Las últimas revelaciones sobre la participación de antiguas cúpulas policiales en el asesinato de colegas y otras personas que luchaban en contra del crimen organizado y el narcotráfico han estremecido a la sociedad hondureña.
La Policía forma parte esencial del estamento estatal, puesto que está llamada a dar seguridad en su nombre, tiene el deber de proteger a los ciudadanos. La estructura gubernamental, cada una de las Secretarías de Estado, la cámara de diputados, la Corte Suprema, el ejército, etc. existen con el propósito de organizar y así hacer posible la convivencia social, garantizar los derechos y, en especial, de aquellos más vulnerables. Cuando uno o más de estos entes dejan de cumplir su rol fundamental el Estado entra en crisis y, evidentemente, no solo pierde la confianza de la población sino también legitimidad.
La sociedad entera ve con profunda inquietud y preocupación cada uno de los hechos delictivos en los que al final resulta que uno o más policías o expolicías están involucrados.

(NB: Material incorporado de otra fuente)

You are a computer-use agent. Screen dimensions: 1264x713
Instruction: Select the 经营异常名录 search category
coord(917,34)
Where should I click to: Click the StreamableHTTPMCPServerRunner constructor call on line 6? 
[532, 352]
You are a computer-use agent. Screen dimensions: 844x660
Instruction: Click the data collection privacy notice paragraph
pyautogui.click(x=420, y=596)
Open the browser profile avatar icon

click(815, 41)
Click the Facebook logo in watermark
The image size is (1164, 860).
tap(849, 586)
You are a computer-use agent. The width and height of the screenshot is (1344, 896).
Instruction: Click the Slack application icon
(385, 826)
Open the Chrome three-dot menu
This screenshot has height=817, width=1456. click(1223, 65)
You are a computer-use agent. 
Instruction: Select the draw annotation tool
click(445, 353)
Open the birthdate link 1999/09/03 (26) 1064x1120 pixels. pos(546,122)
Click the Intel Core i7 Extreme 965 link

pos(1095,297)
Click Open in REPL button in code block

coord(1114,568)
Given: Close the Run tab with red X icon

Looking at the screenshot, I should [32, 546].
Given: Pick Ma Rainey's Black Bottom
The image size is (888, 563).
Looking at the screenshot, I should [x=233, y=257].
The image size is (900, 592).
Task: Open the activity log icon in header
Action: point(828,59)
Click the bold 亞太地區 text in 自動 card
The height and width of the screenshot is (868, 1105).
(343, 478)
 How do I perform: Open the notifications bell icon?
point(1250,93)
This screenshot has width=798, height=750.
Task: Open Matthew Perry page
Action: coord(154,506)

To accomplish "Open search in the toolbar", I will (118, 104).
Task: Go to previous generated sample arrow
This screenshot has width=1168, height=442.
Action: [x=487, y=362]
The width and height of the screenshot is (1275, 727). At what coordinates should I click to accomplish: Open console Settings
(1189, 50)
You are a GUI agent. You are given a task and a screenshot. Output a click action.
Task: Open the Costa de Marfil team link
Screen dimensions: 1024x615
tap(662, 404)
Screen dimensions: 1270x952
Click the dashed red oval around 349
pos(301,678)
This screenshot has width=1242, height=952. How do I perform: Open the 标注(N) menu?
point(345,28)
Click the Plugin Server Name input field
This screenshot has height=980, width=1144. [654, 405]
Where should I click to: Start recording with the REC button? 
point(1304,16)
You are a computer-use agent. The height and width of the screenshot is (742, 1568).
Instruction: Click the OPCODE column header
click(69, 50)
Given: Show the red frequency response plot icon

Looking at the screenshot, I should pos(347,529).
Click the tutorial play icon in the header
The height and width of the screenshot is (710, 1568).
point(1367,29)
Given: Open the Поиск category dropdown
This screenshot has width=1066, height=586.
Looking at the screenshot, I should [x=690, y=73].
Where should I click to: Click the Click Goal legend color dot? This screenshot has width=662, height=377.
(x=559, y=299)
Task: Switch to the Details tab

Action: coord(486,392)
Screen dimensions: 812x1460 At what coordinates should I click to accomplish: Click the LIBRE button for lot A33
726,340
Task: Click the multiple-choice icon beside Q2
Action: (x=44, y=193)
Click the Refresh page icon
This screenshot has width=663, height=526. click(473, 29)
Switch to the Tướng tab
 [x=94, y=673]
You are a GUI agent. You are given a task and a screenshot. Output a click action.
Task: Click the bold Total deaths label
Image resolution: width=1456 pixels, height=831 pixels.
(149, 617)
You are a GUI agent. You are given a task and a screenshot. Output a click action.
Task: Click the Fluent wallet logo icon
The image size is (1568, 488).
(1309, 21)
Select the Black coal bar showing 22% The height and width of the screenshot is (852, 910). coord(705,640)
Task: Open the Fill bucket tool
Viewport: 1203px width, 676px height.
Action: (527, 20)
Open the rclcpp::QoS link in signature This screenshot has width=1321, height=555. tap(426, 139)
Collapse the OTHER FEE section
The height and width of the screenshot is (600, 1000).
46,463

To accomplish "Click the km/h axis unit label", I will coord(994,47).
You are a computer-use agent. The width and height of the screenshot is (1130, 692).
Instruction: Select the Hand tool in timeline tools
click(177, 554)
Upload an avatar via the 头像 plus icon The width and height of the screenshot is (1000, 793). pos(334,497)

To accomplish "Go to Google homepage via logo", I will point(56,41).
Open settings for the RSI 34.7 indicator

Causa desconcierto saber, para el caso, que un agente coludido con otros ha cometido un asalto, es cómplice de los extorsionadores o ha asesinado a personas inocentes. Pero el escándalo es mayor cuando es en la cúpula misma de donde salen las órdenes para los crímenes, para encubrir a delincuentes o, incluso, ser parte de mafias que, hoy por hoy, mantienen secuestrada la seguridad nacional.
Un Gobierno tras otro ha hablado de depuración policial. Pocas han sido las manzanas podridas que han podido ser separadas de sus cargos. La trama interna es tan intrincada que los resultados de los procesos de depuración han sido sumamente pobres y no han resuelto nada ni han logrado adecentar, en la dimensión que todos esperamos, la institución.
Los pasos que el presidente Hernández ha dado en procura de un país en el que los narcotraficantes y los extorsionadores no se paseen libremente por nuestras calles y carreteras han sido firmes. La valentía que ha mostrado para combatir la delincuencia es digna de elogio. Pero la gran tarea pendiente que tiene el Gobierno actual es la real y definitiva depuración policial.
No podemos seguir viviendo en un país en el que el uniforme policial cubra el crimen y el bandidaje; no es posible que la institución encargada de velar por nuestra seguridad sea la que la ponga en peligro. La cercanía de un agente de la policía debe infundir serenidad y no miedo, tranquilidad y no zozobra.
Honduras pide a gritos una nueva policía. Ya es tiempo que su voz sea escuchada.